YOUR INSTRUCTIONS: Can you rewrite the passage on Gauguin and Meyer de Haan from "The Dutch painter" to "(see fig. 7).", substituting "coastal" for "seaside"?

DOCUMENT SECTION:
────────────────────

The Dutch painter Meyer de Haan, a friend of Theo van Gogh, undertook a similar art partnership with Gauguin only months after his failed experiment with Vincent. Leaving behind the art scene and the World’s Fair in Paris, Gauguin and de Haan returned to Brittany in the fall of 1889 and settled at an inn in the remote seaside village of Le Pouldu. In November the artists began to collaboratively create an elaborate décor for the doors, walls and ceiling of the inn’s dining room (see fig. 7).

────────────────────

MATERIAL SUPPLIED:

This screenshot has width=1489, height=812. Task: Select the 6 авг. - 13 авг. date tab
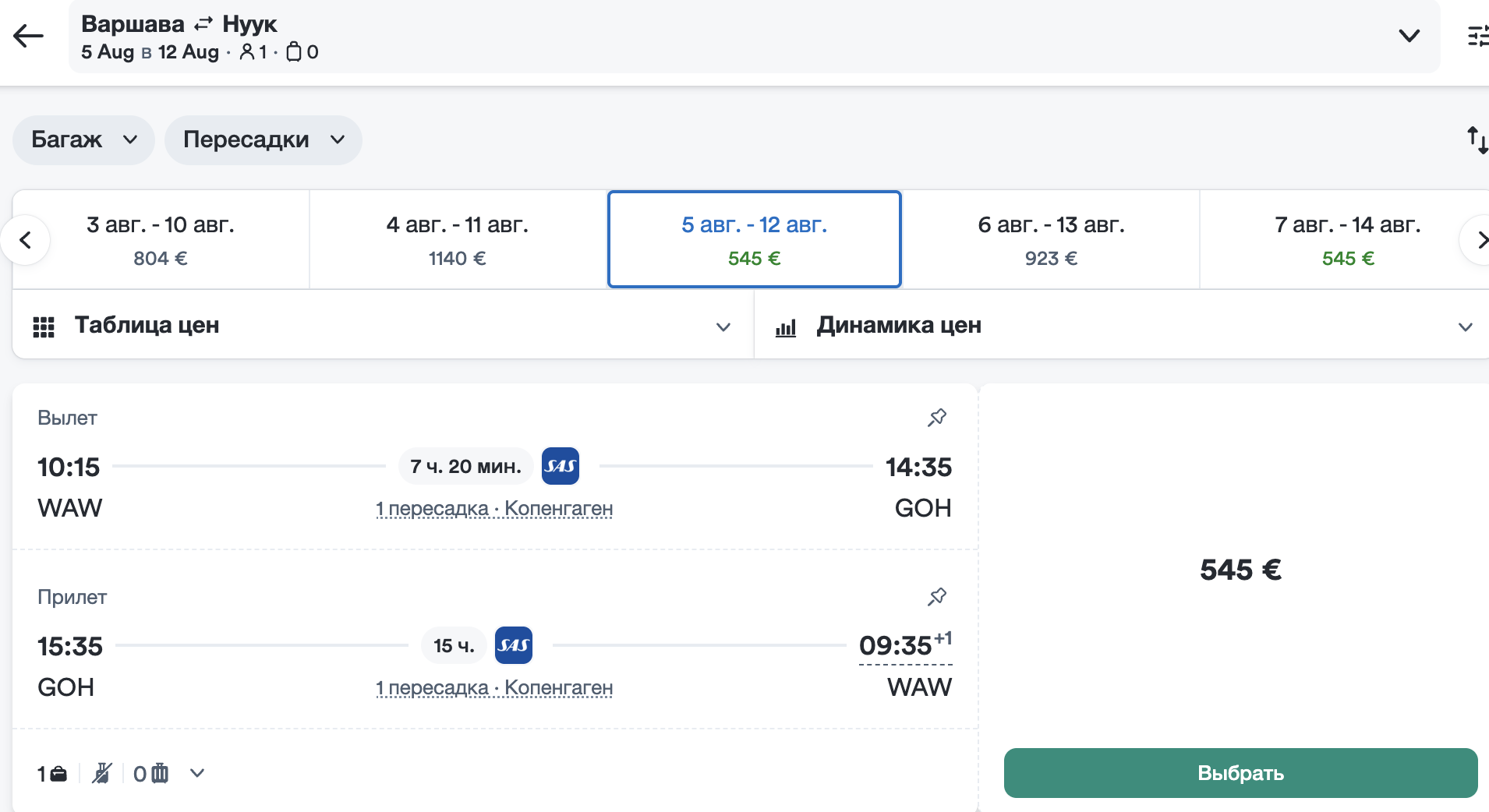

────────────────────

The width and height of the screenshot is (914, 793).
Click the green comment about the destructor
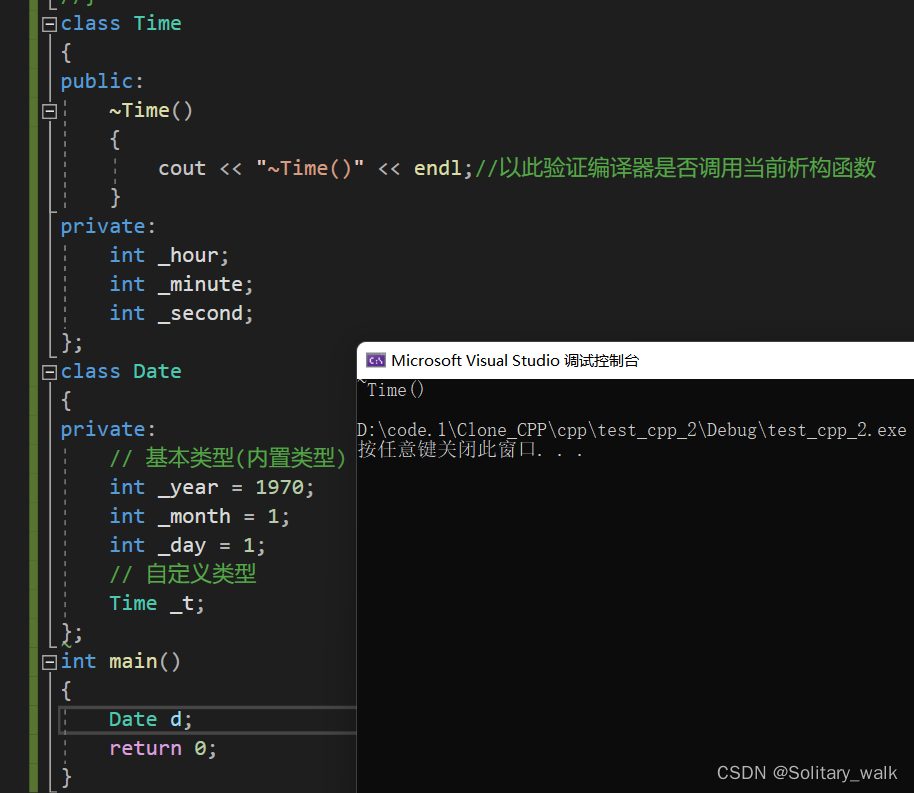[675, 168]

────────────────────

RESULT OF THIS EXERCISE:
The Dutch painter Meyer de Haan, a friend of Theo van Gogh, undertook a similar art partnership with Gauguin only months after his failed experiment with Vincent. Leaving behind the art scene and the World’s Fair in Paris, Gauguin and de Haan returned to Brittany in the fall of 1889 and settled at an inn in the remote coastal village of Le Pouldu. In November the artists began to collaboratively create an elaborate décor for the doors, walls and ceiling of the inn’s dining room (see fig. 7).